Many of those who espouse teaching CT across disciplines — because it will be a skill increasingly applied in fields from economics to sports — say it’s incumbent upon those who either teach computer science or embrace technology in the classroom to help demystify the concept.
Once educators recognize that computational thinking is not confined to the specific study of computers but is a skill to enhance deeper thinking and discovery, it becomes a catalyst for exploration, the vehicle of curiosity.
ISTE and the Computer Science Teachers Association recognized the gap several years ago and developed a CT Vocabulary and Progressive Chart with examples of the nine core principles of CT and appropriate activities for grade levels PK-2, 3-5, 6-8 and 9-12, each level tackling a more complex project than the previous one. It’s a step-by-step explanation of how students can select a project and work through it efficiently, reaching conclusions based on data collection, analysis and representation; problem decomposition; abstraction; algorithms and procedures; automation; simulation; and parallelization.

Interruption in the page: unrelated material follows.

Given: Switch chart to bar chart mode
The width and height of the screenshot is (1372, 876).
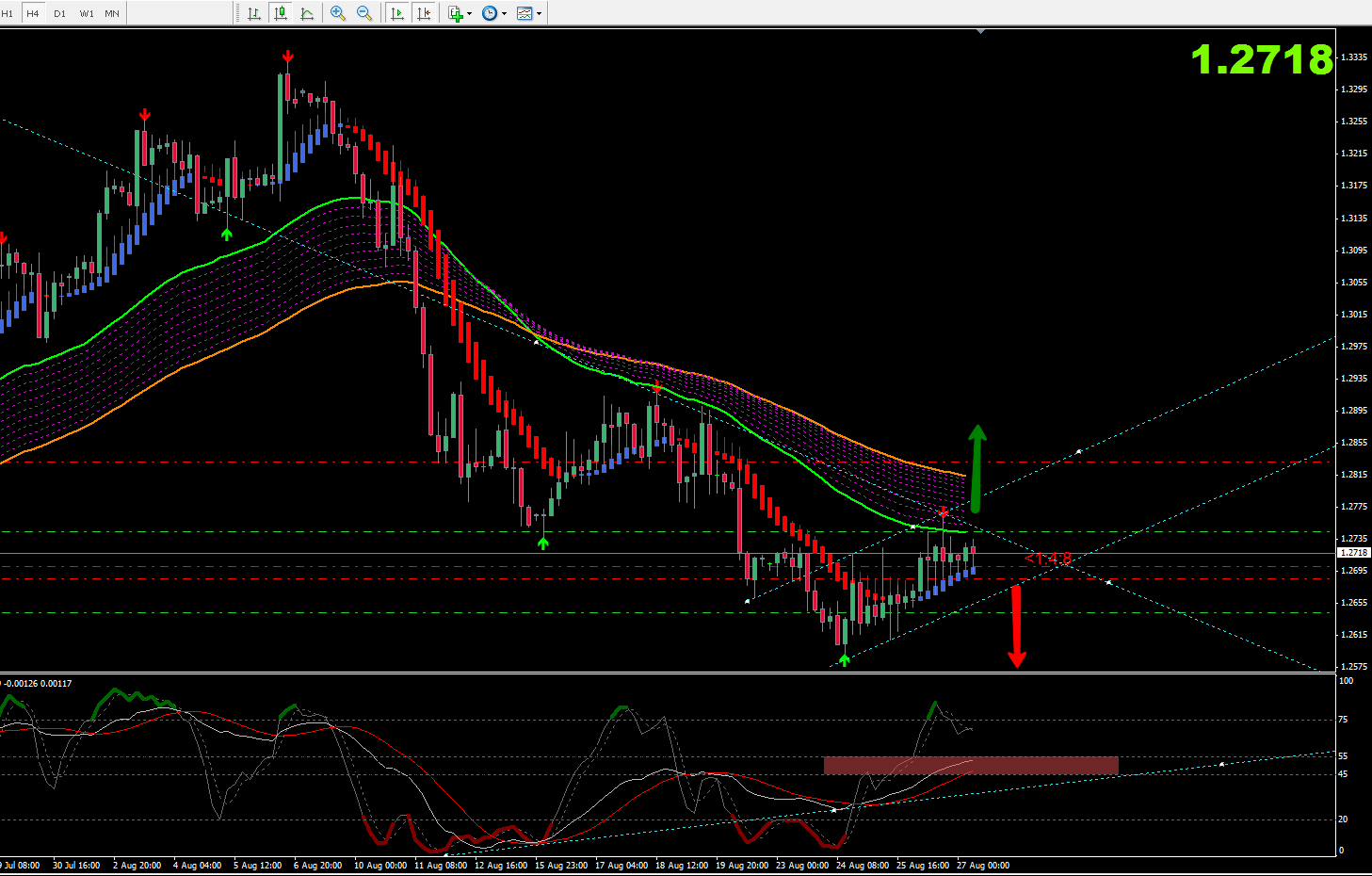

The chart is a great primer for grasping the overall implications of CT. Other resources for educators interested in weaving CT into instruction include:
Computational Thinking for Educators, Google’s newly launched free online course, where you will learn what CT is and how it can be integrated into a variety of subject areas. Learn at your own pace by exploring examples of CT in a variety of subject areas, experimenting with examples of CT-integrated activities and creating a plan to incorporate CT into your classroom.
Exploring Computational Thinking, Google’s curated collection of lesson plans, videos and other resources on CT designed for educators and administrators who want to integrate CT into classroom content and their teaching practice.
Computational Thinking Toolkit, a comprehensive collection of resources compiled by ISTE and CSTA.
Computer Science For Fun, or CS4FN is a UK-based magazine on computer science aimed at students. It is produced by the School of Electronic Engineering and Computer Science at Queen Mary University of London.
Computational Thinking with Scratch, a Harvard education department website that describes the CT framework based on research that includes computational concepts, practices and perspectives.
CT is a skill many of us, including teachers, already apply to tasks and fields of study, but are not even aware of it, says Jeannette Wing of Microsoft in the July 2015 issue of entrsekt.
But as teachers, administrators and even legislators become familiar with how the deliberate application of CT enhances study across disciplines and will be a necessity in the work force of the 21st century, vocabularies in the general public will become two words richer.